Stated task
Turn the entries in the part that opens with the line containing "The width and height of the screenshot is (922, 691)." and closes with the line containing "(x=344, y=77)" into a two-column CSV with the columns entry_text and answer. Each entry gets one row, each field is quoted, line breaks become spaces, and the pictures are left out.

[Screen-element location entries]

───

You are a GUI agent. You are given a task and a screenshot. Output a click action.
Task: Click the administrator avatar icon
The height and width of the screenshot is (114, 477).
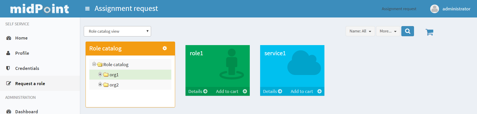pos(434,9)
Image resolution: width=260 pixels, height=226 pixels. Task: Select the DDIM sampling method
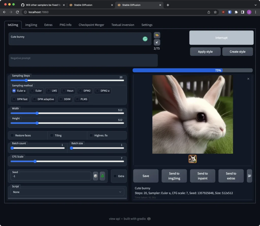[61, 99]
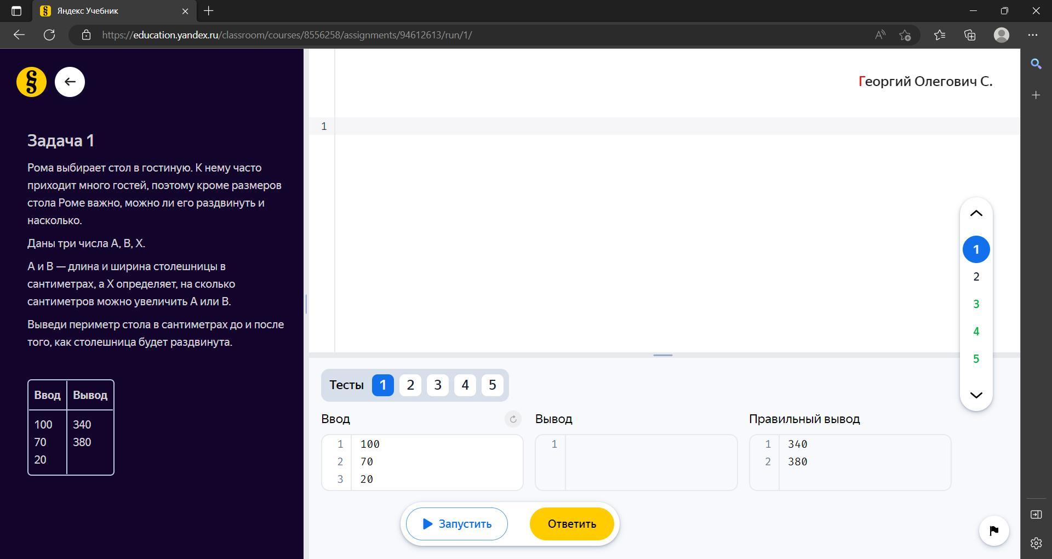The image size is (1052, 559).
Task: Open the browser settings gear icon
Action: tap(1036, 543)
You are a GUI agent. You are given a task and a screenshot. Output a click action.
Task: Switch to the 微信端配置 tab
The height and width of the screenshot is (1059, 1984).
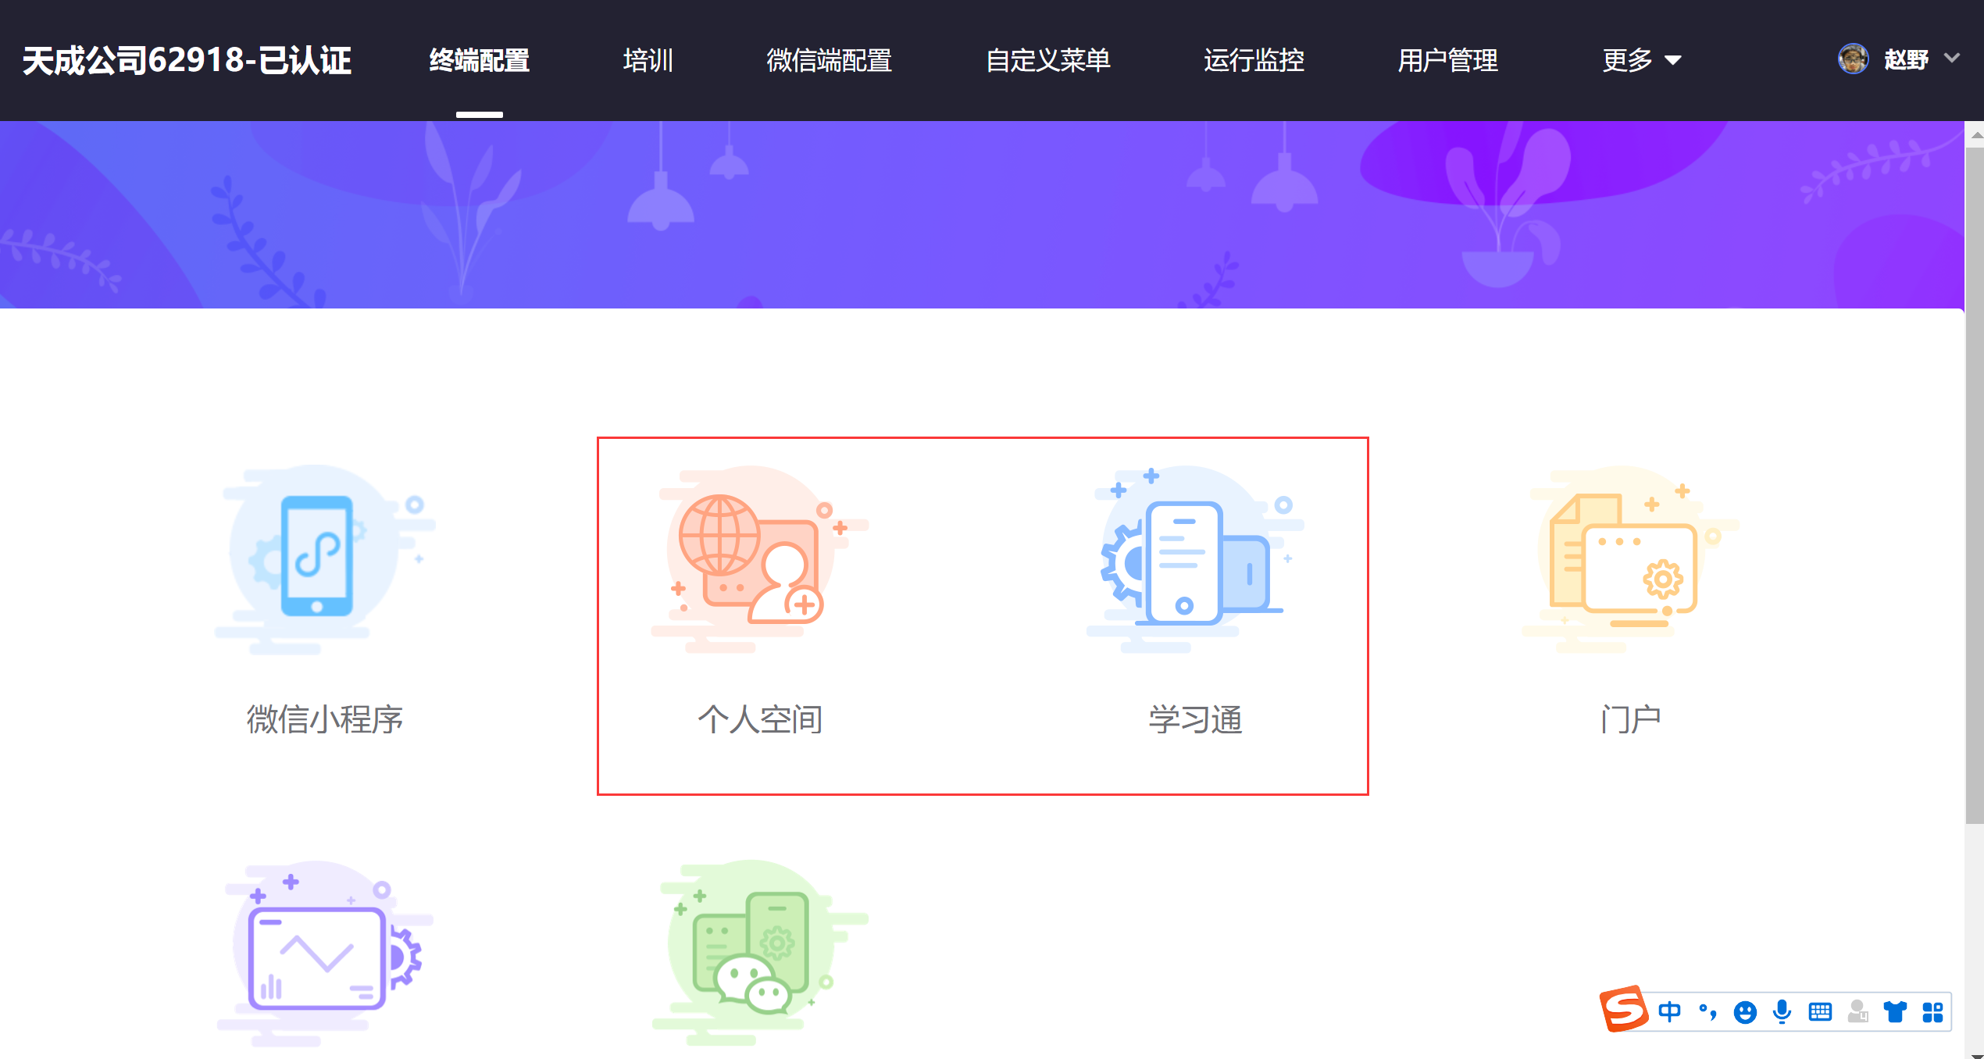(829, 60)
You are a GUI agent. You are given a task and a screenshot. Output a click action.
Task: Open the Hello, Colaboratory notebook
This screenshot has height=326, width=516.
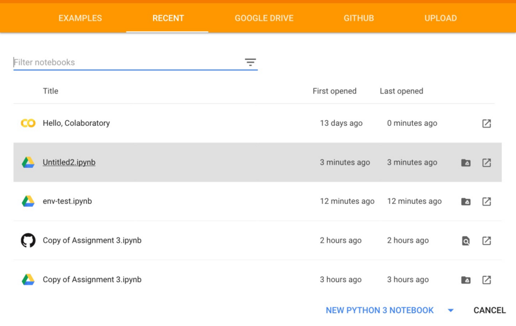click(x=76, y=123)
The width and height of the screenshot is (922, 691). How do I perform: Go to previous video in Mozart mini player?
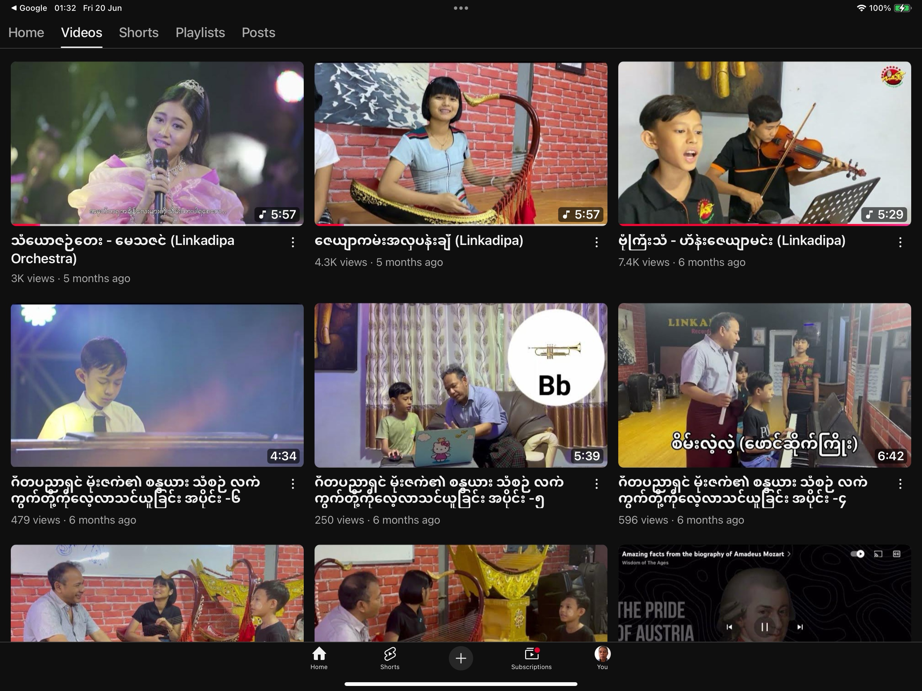pos(729,627)
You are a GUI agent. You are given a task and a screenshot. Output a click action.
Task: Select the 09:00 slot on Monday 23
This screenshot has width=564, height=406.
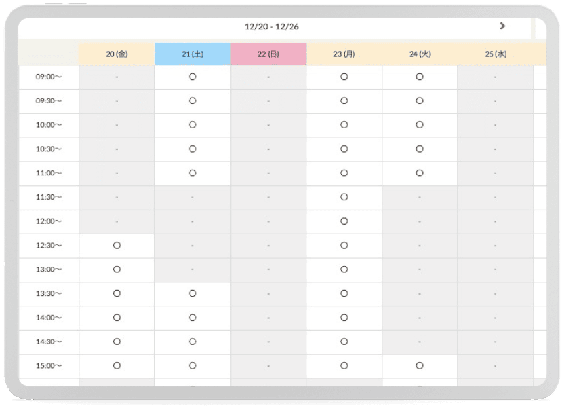(x=344, y=77)
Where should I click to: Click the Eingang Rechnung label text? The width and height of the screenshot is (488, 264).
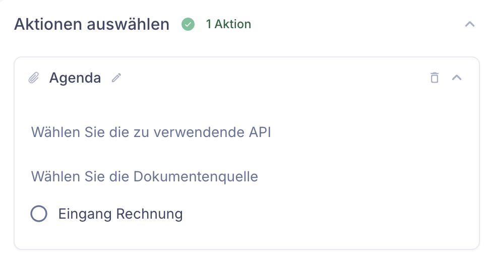pos(120,214)
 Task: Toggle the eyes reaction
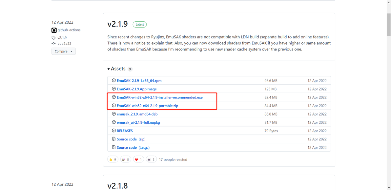(x=151, y=159)
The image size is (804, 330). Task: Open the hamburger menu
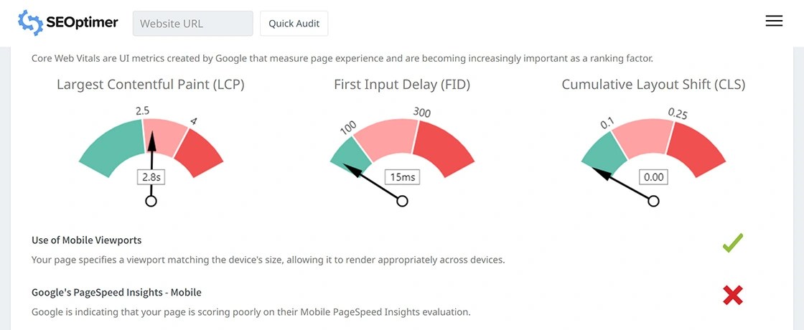click(774, 22)
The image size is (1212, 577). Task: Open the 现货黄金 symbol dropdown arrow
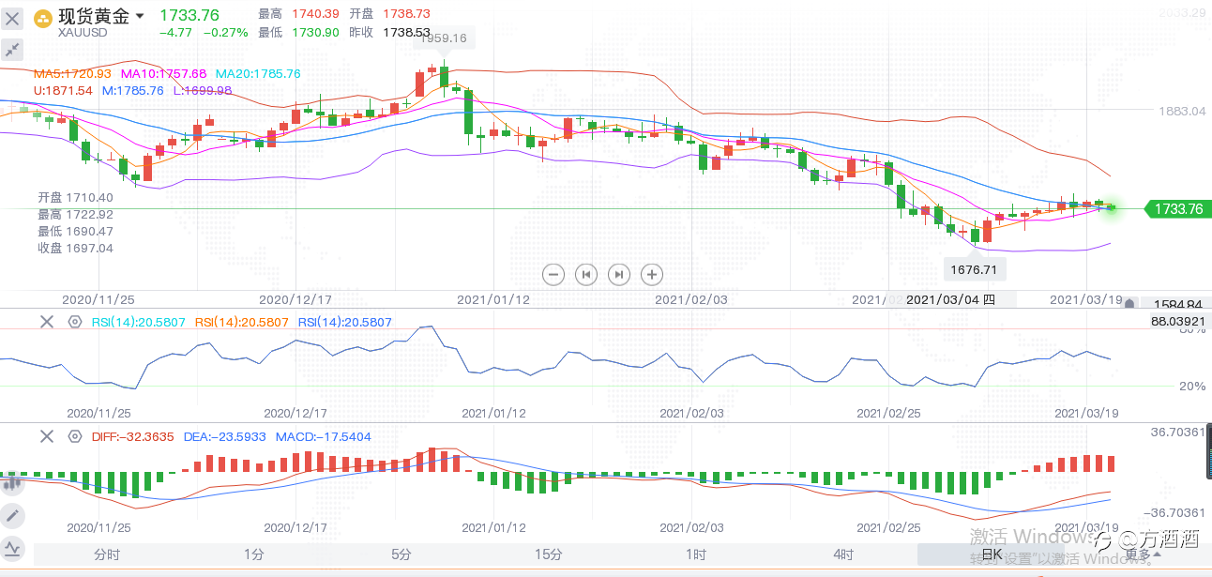tap(141, 16)
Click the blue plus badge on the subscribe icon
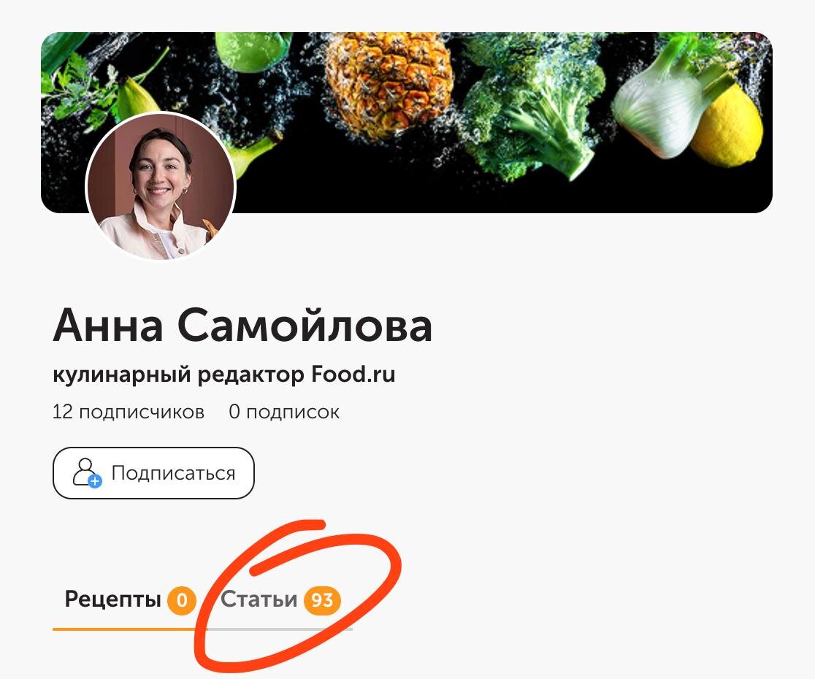The height and width of the screenshot is (679, 815). 95,481
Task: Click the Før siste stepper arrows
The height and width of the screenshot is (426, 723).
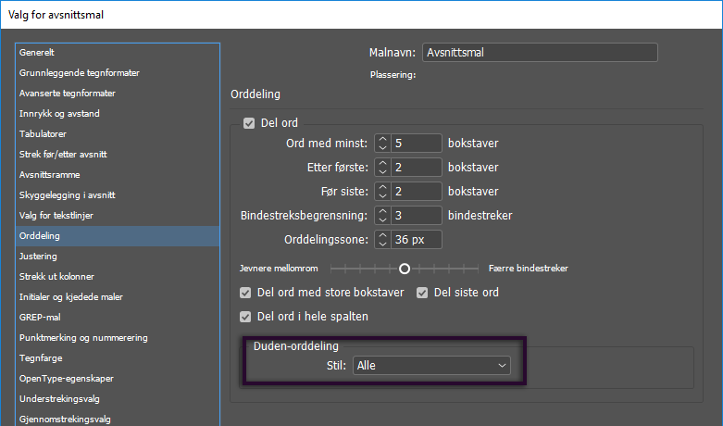Action: point(382,192)
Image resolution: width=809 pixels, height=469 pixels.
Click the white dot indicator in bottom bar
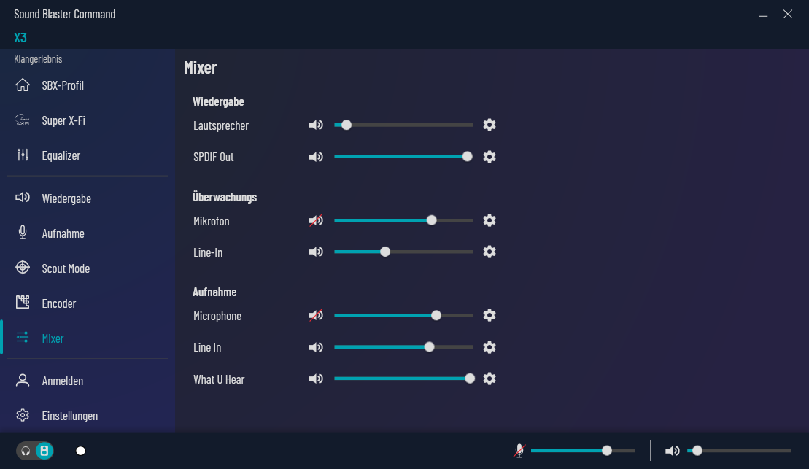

───

Reply to the task
entry_text,answer
"The width and height of the screenshot is (922, 691). How do I perform: Go to previous video in Mozart mini player?","pos(729,627)"
"You are a GUI agent. You are given a task and a screenshot. Output a click action. Task: Select the 09:00 slot on Monday 23 This screenshot has width=564, height=406.","(x=344, y=77)"